Okay, weird tangent, but I keep seeing "flyer sports team" in industry searches and I think people are confusing flexible packaging suppliers with the Philadelphia Flyers or promotional flyers. Different universe. If you're looking for sports merchandise packaging, that's a completely different procurement conversationâconsumer goods, shorter runs, different quality thresholds.
For what it's worth, promotional materials like flyers for local sports teams don't require barrier films or healthcare-grade compliance. Apples and oranges. I only mention it because the keyword overlap causes confusion.
The Counterargument I Hear Most
"Our volumes don't justify premium supplier relationships." I hear this constantly from smaller manufacturers.
Fair point. If you're ordering 50,000 pouches annually, you're probably not getting the same attention as someone ordering 5 million. The economics are different.
But here's what I'd push back on: the framework for evaluation doesn't change based on volume. Total cost of ownership still matters at 50,000 units. A 15% unit cost savings that results in a 5% rejection rate is still a net loss. The math just has different numbers.
I've only worked with pharmaceutical and medical device packaging extensively. I can't speak to how these principles apply to food and beverage with the same confidence. Different regulatory environment, different risk profiles.
What About Business Credit and Payment Terms?
Since I've seen "embers business credit card" in related searchesâI assume that's a typo for some business credit productâI'll address payment terms briefly because they do factor into total cost.
Net-30 versus net-60 terms matter. Early payment discounts (2/10 net 30 is common) can offset some unit cost differences. When evaluating suppliers, I calculate the effective annual rate of early payment discounts against our cost of capital. Sometimes taking the discount makes the "more expensive" supplier actually cheaper on a cash flow basis.
This is finance 101, but I'm amazed how often procurement teams ignore it.

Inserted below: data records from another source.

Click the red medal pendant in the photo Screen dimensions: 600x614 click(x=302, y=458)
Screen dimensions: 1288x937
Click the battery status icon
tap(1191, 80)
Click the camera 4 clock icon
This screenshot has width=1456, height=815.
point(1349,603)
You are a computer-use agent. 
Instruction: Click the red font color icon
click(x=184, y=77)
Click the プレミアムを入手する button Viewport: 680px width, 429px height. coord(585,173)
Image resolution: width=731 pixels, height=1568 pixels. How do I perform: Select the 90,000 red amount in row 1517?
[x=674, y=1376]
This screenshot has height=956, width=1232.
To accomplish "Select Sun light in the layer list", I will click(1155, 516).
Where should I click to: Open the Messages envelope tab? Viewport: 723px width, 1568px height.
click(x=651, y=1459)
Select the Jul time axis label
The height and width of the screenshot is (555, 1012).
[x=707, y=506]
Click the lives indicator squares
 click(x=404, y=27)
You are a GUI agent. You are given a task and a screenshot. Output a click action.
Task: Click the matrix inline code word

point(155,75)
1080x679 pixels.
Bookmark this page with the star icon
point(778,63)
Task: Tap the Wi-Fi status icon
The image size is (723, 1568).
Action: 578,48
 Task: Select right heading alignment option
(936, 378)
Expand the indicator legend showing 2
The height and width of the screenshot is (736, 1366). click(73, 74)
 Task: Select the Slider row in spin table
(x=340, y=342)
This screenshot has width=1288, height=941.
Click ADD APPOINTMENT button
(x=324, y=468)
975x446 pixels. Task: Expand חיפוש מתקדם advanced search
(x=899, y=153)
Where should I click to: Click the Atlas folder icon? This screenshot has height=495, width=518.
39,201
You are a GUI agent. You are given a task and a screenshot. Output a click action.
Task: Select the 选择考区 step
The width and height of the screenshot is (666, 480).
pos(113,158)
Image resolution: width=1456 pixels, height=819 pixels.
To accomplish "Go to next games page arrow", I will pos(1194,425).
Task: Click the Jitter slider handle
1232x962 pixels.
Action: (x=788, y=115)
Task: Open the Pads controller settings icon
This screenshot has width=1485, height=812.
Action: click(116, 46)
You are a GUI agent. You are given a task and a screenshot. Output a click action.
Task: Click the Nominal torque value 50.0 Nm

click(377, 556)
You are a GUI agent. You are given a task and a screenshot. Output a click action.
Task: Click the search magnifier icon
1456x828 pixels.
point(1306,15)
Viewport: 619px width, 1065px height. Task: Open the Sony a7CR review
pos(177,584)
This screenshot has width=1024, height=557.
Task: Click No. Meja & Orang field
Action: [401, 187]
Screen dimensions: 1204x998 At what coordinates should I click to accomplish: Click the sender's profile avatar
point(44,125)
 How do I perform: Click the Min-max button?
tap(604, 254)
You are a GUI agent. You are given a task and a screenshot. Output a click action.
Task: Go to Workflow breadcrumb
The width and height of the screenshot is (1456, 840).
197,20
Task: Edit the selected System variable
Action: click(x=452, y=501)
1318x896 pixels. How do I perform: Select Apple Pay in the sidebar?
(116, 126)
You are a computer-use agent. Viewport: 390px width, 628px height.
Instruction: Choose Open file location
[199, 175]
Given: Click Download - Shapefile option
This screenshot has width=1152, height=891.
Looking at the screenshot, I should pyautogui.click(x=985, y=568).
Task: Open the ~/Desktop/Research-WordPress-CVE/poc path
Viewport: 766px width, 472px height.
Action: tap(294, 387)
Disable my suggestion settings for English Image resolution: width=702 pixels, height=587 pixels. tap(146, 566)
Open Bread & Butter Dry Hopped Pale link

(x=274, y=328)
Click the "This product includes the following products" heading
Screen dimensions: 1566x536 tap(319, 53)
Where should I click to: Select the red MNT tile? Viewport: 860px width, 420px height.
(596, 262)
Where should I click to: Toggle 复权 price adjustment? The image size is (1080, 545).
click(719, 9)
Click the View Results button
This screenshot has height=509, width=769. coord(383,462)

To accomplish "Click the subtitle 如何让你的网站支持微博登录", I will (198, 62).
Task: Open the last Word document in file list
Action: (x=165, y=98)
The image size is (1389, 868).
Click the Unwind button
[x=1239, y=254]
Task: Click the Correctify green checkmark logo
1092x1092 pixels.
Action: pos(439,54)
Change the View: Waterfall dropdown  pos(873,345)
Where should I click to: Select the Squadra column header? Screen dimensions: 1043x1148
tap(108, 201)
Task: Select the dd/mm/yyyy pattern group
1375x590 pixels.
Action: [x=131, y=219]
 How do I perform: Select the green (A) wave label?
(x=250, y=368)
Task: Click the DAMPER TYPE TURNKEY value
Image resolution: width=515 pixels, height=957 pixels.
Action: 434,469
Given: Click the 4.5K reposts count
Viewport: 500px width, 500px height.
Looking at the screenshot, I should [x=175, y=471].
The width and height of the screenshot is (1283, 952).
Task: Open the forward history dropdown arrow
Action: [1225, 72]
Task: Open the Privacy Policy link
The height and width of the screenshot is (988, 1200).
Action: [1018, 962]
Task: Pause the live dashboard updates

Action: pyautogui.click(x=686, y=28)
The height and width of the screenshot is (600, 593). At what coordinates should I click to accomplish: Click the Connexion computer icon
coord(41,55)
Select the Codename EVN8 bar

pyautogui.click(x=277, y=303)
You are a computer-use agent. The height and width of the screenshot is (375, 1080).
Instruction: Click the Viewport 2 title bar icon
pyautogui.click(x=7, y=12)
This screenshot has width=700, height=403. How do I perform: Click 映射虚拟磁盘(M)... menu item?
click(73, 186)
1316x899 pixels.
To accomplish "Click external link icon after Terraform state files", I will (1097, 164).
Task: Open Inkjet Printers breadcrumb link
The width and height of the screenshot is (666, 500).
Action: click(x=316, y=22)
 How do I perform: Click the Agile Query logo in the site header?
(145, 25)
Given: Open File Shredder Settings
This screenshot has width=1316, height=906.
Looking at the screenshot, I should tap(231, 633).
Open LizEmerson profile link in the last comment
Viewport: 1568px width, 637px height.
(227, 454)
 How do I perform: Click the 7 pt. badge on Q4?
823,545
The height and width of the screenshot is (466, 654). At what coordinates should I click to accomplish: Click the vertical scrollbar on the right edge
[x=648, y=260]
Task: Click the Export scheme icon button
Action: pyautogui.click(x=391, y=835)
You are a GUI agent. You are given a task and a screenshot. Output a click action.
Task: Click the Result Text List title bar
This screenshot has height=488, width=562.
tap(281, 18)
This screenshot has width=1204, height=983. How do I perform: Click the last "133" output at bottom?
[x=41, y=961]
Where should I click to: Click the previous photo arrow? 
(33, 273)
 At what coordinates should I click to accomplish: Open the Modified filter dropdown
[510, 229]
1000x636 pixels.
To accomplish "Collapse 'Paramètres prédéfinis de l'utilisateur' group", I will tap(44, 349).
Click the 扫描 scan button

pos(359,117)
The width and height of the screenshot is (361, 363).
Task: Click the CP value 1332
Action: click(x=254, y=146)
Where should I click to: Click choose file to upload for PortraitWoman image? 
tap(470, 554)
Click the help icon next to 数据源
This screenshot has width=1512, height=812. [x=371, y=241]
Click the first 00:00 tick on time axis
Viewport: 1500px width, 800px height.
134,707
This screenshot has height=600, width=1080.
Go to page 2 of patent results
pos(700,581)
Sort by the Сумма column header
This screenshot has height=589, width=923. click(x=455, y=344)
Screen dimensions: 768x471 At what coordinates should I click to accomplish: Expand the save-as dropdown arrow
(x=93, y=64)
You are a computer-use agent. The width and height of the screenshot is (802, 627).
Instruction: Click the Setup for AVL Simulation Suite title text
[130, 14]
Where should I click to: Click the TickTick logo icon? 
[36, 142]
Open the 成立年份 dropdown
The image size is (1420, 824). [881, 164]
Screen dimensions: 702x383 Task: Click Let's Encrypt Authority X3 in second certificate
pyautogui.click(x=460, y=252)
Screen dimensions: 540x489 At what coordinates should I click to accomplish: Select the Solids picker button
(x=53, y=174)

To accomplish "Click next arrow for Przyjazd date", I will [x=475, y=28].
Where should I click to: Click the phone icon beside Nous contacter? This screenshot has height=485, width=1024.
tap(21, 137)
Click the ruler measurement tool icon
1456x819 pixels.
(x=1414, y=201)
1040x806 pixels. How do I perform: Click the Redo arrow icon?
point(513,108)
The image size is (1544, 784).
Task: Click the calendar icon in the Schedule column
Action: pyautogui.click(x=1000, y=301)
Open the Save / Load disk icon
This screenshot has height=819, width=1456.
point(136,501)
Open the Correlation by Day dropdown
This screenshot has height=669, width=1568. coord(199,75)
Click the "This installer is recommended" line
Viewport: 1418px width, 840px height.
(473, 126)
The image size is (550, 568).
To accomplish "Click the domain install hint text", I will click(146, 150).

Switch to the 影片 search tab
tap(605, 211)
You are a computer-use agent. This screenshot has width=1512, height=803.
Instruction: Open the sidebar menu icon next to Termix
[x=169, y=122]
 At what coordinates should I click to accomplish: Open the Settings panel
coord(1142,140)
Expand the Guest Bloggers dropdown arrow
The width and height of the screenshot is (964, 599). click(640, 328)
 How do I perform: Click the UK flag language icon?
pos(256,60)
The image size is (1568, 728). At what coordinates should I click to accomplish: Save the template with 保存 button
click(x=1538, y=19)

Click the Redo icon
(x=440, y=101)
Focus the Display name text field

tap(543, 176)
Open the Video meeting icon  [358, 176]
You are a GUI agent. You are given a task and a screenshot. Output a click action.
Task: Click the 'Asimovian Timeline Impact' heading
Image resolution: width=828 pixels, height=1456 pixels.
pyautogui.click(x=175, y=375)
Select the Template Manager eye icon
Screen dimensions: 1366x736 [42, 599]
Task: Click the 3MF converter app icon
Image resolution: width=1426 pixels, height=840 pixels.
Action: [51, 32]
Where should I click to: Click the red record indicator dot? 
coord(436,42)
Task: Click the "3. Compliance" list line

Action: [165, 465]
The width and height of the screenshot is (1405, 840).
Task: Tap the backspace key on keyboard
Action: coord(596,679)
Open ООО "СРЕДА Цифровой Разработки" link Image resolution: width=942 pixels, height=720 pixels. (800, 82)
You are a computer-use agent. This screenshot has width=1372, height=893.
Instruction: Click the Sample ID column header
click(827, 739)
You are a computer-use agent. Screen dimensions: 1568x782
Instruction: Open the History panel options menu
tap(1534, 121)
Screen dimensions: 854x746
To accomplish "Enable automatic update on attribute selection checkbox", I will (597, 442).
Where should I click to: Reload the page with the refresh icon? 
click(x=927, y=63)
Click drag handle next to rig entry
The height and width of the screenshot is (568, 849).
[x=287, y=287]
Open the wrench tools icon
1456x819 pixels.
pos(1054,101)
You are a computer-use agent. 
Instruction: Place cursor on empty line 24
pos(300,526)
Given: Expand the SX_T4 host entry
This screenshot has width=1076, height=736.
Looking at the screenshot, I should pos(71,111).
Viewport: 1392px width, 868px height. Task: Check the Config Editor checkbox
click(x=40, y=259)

Practical Takeaway: The Three Questions
After six years of procurement mistakes and course corrections, here's my evaluation filter:
Question 1: What's the cost of a quality failure at this supplier, including production delays, rush replacements, and customer relationship damage?
Question 2: What's the probability of that failure based on their documentation, track record, and supply chain structure?
Question 3: Does the unit price difference justify that expected cost?
If you can't answer those questions with reasonable confidence, you're not ready to make a supplier decision. You're gambling.
Where I Land
The amcor bemis consolidation created a different competitive landscape. Fewer independent players, more integrated global suppliers. That's neither good nor badâit's a reality to navigate.
My position remains: value over price. Not because I'm naive about budget pressure. Trust me, I've sat in those meetings where finance is pushing for cost reductions and every percentage point matters. I get it.
But the cheapest quote has cost us more in roughly 60% of cases over the past four years. That's not a philosophical stance. That's our actual data.
Maybe your experience differs. I'm working from a sample of about 180 orders across pharmaceutical and medical device packaging. If you're in food and beverage, consumer goods, or different regulatory environments, the calculus might look different.
What I know for certain: the $47,000 I lost early in my career learning this lesson was expensive tuition. If this perspective saves you even one quality failure, the math works out.
Oh, and one more thingâif you're trying to figure out how to clean owala coffee cup lid, you're definitely in the wrong article. That's consumer product maintenance, not B2B packaging procurement. Try the manufacturer's care instructions.